Averti par un subalterne à ses gages que le postillon, retour de Saint-
Pétersbourg, s'était arrêté à Florence et sur ordre n'avait pas continué sa
 route, il vit dans ce fait je ne sais quel machiavélisme pour lui dissimuler
une vérité qu'il avait le droit légitime d'apprendre ; il en fut blessé au
plus vif de son amour-propre, et le 18 ventôse (9 mars), sur un ton qui ne
rappelait que de loin une prière, il sommait la secrétairerie d'Etat de lui
transmettre ce qu'elle avait reçu du nonce ; il sentit bientôt que ses repro-
ches avaient froissé son correspondant et il n'attendit qu'au lendemain
pour s'excuser et exprimer des regrets de sa vivacité.
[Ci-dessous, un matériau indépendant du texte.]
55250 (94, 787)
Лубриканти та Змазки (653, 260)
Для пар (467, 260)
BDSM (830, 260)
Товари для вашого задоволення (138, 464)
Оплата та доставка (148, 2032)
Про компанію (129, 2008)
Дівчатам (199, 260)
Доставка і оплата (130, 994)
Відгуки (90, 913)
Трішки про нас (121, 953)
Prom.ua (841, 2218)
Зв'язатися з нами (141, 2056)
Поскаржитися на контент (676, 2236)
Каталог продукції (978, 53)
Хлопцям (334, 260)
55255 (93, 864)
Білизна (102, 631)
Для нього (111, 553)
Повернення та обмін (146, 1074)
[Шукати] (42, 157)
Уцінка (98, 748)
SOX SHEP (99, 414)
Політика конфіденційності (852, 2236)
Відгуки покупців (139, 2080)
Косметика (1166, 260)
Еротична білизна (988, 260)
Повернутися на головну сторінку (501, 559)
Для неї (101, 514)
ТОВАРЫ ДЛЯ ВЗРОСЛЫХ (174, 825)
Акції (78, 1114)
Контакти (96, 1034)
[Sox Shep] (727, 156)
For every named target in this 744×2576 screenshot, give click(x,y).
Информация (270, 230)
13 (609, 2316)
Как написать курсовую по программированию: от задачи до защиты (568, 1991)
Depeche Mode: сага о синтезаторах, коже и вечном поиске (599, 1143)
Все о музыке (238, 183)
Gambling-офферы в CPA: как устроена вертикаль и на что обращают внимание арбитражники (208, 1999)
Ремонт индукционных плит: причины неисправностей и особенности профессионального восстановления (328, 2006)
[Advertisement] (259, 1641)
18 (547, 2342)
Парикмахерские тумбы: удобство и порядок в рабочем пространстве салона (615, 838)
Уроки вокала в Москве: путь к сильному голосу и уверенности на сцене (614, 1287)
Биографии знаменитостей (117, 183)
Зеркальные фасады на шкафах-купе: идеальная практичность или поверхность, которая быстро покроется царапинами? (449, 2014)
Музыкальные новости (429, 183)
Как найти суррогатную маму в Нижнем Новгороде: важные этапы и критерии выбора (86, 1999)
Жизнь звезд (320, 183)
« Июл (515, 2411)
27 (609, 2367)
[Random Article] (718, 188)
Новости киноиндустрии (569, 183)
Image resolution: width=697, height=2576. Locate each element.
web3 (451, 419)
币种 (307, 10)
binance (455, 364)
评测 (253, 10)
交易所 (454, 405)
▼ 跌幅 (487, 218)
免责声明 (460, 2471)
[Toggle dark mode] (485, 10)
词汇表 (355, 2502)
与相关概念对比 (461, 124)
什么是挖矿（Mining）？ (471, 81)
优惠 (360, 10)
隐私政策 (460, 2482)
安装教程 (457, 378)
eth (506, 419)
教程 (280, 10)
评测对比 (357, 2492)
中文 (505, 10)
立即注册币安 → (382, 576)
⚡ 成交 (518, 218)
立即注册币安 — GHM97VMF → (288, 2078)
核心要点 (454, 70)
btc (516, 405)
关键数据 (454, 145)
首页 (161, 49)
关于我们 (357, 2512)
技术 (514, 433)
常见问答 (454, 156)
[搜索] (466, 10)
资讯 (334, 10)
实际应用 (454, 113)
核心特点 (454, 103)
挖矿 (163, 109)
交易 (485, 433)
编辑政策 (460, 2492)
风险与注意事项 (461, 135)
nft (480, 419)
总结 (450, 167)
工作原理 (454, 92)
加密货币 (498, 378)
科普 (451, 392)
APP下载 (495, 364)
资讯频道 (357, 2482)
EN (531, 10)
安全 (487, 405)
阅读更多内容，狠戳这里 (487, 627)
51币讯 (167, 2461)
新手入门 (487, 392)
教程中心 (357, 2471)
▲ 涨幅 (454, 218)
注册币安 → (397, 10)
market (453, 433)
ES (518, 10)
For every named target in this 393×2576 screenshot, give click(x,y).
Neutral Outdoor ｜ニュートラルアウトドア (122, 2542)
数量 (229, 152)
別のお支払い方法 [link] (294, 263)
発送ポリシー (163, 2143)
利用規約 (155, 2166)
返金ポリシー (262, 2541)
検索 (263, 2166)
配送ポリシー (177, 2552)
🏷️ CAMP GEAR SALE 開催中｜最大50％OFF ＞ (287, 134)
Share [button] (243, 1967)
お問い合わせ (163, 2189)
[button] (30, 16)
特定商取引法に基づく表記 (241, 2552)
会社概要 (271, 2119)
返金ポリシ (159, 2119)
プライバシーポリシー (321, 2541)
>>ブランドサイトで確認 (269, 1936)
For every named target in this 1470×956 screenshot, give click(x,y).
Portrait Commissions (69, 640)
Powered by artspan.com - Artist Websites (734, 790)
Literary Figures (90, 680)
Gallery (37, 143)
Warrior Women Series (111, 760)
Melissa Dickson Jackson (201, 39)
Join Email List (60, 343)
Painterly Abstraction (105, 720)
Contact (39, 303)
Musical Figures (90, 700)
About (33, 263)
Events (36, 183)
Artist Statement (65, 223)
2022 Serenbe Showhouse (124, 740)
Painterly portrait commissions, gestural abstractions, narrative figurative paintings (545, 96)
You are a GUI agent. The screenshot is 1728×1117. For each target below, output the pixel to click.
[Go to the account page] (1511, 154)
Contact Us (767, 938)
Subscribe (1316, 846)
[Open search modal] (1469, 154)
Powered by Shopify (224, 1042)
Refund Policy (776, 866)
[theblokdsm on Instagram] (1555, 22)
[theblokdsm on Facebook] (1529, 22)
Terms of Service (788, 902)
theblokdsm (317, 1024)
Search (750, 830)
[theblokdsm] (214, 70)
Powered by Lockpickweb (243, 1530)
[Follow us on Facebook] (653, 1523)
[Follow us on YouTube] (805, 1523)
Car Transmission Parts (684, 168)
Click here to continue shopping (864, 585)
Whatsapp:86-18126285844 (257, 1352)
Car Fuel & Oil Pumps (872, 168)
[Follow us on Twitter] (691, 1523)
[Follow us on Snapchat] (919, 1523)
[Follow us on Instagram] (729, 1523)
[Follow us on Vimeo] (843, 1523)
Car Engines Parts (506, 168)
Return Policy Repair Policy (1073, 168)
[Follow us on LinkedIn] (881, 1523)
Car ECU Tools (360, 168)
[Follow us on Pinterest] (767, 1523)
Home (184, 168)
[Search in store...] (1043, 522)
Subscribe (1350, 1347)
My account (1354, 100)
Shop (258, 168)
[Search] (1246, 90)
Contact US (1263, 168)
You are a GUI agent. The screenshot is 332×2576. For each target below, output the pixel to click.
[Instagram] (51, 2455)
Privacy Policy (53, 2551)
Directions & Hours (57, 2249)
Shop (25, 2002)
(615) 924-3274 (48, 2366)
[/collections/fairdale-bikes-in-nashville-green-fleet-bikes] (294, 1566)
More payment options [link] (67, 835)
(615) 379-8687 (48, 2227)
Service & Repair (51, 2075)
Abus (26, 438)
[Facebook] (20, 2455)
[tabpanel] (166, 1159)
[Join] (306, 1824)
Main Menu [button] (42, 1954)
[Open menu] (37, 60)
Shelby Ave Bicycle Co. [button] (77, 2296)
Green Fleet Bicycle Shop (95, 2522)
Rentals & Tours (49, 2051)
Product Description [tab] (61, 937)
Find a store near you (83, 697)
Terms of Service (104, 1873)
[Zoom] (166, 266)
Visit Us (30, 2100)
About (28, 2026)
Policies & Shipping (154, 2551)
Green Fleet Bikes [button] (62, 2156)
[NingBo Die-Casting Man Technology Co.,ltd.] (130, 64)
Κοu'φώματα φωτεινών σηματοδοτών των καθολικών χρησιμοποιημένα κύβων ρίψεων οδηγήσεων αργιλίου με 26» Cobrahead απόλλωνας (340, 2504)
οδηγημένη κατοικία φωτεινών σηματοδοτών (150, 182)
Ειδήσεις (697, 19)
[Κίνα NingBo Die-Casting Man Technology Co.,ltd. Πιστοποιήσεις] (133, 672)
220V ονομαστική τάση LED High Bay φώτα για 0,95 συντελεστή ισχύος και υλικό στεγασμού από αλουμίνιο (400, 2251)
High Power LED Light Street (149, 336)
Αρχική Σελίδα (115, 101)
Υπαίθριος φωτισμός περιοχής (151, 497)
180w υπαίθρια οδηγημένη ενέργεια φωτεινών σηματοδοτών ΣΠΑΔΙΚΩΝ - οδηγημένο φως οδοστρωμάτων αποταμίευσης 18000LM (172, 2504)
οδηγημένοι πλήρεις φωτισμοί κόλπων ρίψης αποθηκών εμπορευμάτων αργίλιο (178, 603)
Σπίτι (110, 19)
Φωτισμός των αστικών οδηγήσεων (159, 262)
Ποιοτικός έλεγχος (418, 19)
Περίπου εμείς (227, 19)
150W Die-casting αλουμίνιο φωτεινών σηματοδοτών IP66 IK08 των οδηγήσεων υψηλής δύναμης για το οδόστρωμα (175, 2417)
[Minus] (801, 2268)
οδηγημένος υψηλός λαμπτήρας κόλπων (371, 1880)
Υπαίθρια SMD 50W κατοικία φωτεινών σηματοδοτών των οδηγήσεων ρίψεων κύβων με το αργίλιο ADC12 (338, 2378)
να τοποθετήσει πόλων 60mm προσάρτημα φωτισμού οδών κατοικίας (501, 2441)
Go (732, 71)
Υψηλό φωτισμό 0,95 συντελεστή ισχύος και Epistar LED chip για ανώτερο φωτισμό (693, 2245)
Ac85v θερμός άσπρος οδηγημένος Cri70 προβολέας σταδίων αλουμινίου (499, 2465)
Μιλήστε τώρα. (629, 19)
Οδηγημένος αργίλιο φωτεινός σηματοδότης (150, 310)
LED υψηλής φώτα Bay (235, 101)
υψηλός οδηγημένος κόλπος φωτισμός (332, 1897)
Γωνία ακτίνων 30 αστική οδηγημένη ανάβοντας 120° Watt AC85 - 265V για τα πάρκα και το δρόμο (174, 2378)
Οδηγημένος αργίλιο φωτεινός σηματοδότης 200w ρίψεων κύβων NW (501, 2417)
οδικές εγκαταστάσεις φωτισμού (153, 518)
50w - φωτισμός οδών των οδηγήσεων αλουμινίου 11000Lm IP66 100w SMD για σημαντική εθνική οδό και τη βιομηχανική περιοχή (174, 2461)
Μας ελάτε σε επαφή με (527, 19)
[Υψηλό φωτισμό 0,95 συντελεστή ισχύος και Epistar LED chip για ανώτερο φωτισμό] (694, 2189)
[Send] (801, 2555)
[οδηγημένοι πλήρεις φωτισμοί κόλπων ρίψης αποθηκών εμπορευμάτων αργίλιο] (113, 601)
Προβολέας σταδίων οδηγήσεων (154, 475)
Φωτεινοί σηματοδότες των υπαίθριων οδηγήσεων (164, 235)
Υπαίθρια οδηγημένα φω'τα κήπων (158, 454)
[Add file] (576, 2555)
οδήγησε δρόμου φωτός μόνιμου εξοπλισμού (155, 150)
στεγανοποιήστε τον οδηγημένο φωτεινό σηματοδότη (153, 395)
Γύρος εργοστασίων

Toutefois sa confu-
sion est plus superficielle qu'amère ; son orgueil ne rend qu'à demi les
armes ; il est curieux de lire cette apologie d'un style peu châtié et d'une
gaucherie mal fardée.
      « Instruit par un homme sûr et non par la rumeur publique, j'étais
dans l'alternative ou de manquer à mon devoir ou de tenir au cardinal
secrétaire le langage de la franchise et l'expression de l'étonnement. Les
plaintes, que Son Eminence insinue du tort que l'on a de douter de sa
bonne foi, ne sont pas des preuves convaincantes du fait allégué. Le
soussigné, continue-t-il, ne repose pas son amitié sur les événements ou
les intérêts politiques ; les sentiments délicats de l'estime réciproque, de
la convenance, de la moralité, de la disposition mutuelle à se témoigner
de l'amitié, l'affection enfin, n'identifient pas les actions de l'homme
public avec celles de l'homme privé. Du reste, la seule non-assurance de
l'existence du fait rassure le soussigné ».